GIVEN TEXT:
================
DUTY TO ACT IN GOOD FAITH IN THE BEST INTERESTS OF THE COMPANY

A
  • 2 Questions:
    (1) What is good faith?
    (2) What are the company’s interests? Or put another way, to whom are the directors’ duties owed?
  • 2 Answers:
    (1) A director must act honestly.
    (2) Depends. Normally answered as ‘to the company as a whole’.
    › However, a company has many stakeholders and those stakeholders have many interests in the company. Are the interests of the company those of the members (shareholders)? The creditors? The employees, customers, suppliers, community?
    › Directors need to know what is meant by interests of the company so they do not breach this duty.
46
Q

WHAT ARE THE COMPANY’S INTERESTS

A
  • The basic principle is that the interests of the company are those of its members (shareholder primacy rule)
================
Item position lines:
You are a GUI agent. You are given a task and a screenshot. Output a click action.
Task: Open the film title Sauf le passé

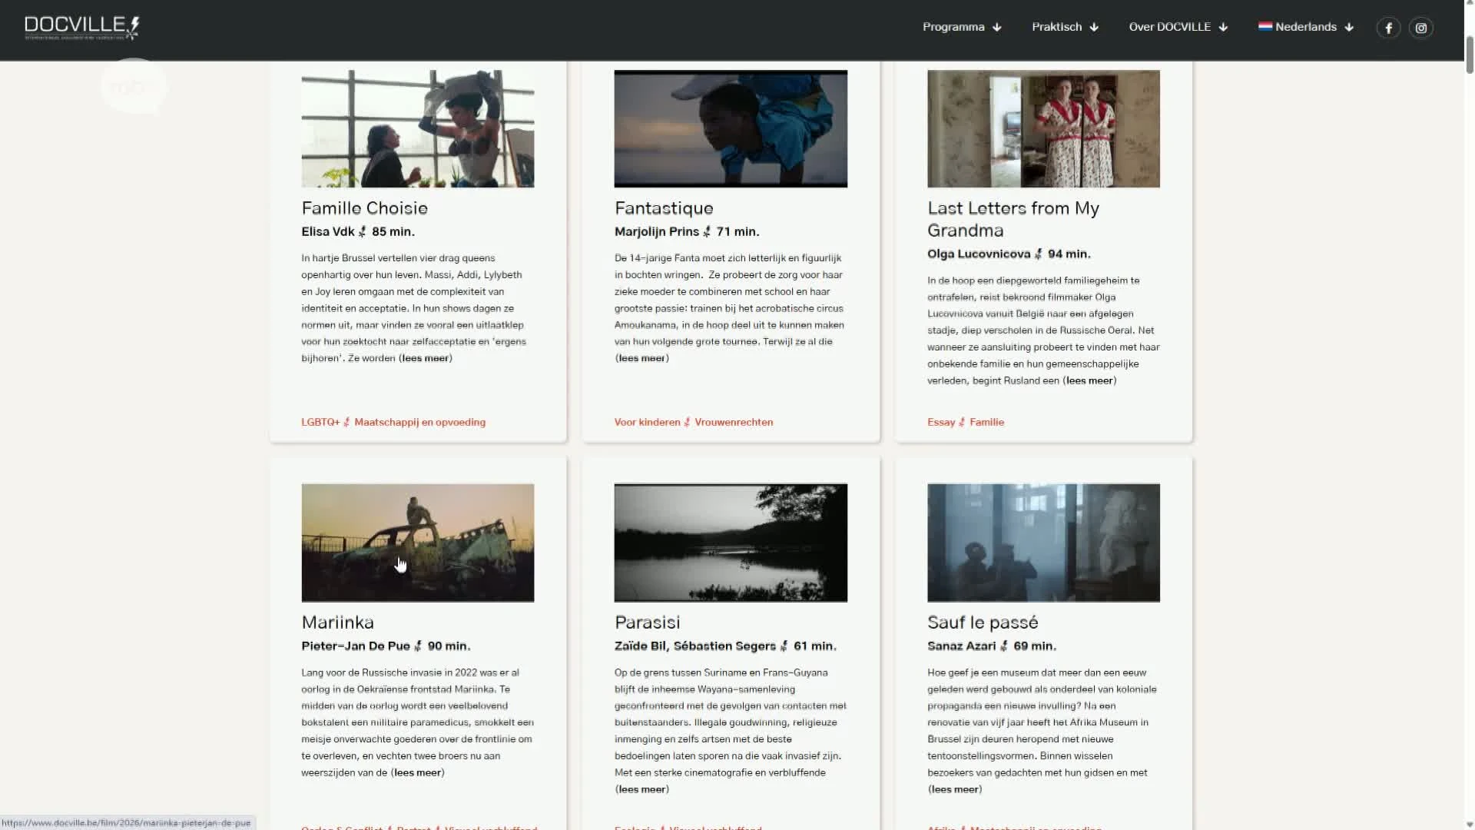983,623
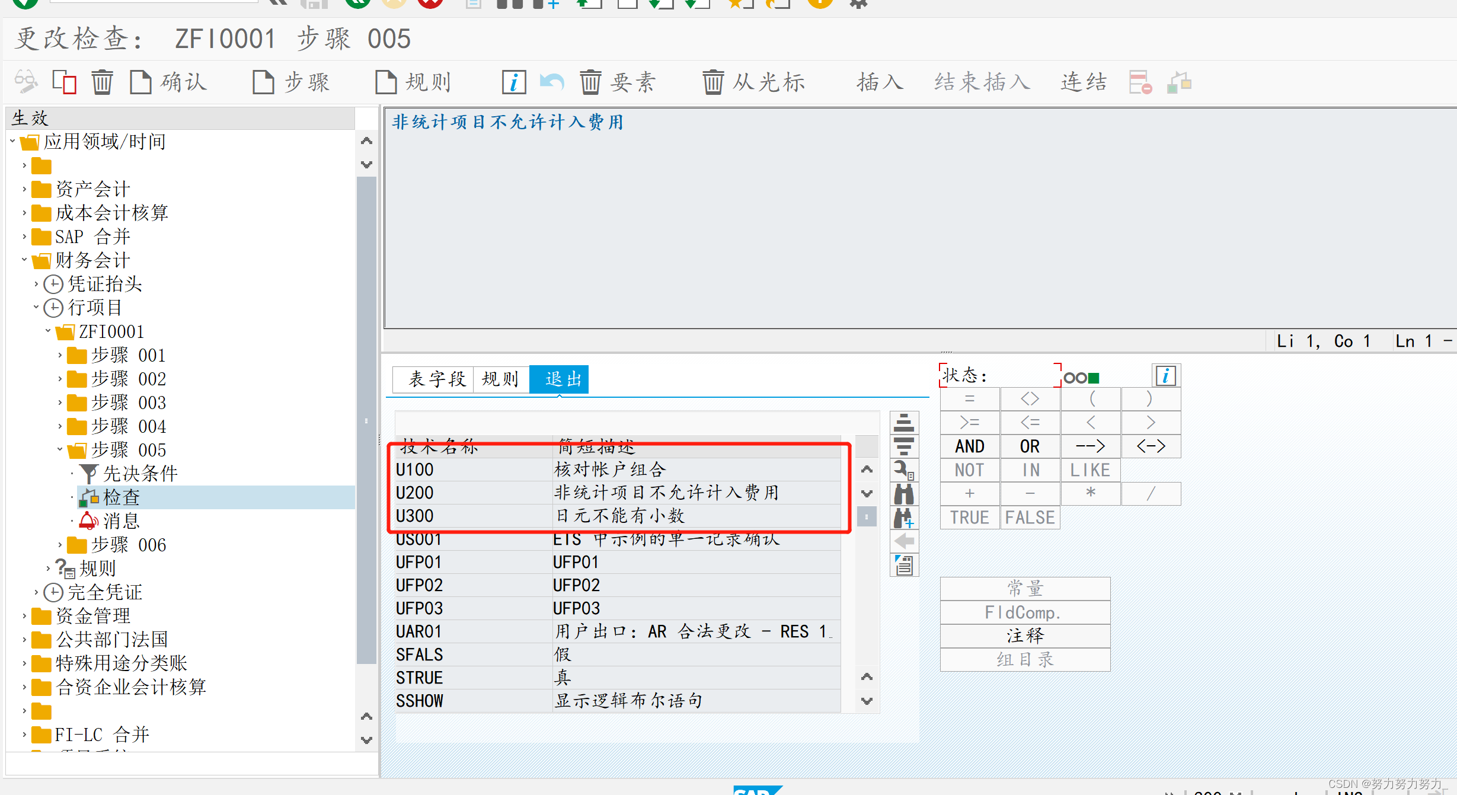The width and height of the screenshot is (1457, 795).
Task: Delete the check via trash icon
Action: 102,81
================
PROBLEM: Using the notes on the duty to act in good faith, mark each statement yes or no, and back it with the deciding words from the notes. 1. A director is required to act honestly. 2. The company's interests are normally said to be those of its creditors. 3. Under the basic principle, the interests of the company are those of its members.

REPLY TO THE EXERCISE:
1. Yes: "A director must act honestly."
2. No: "Normally answered as ‘to the company as a whole’."
3. Yes: "the interests of the company are those of its members (shareholder primacy rule)"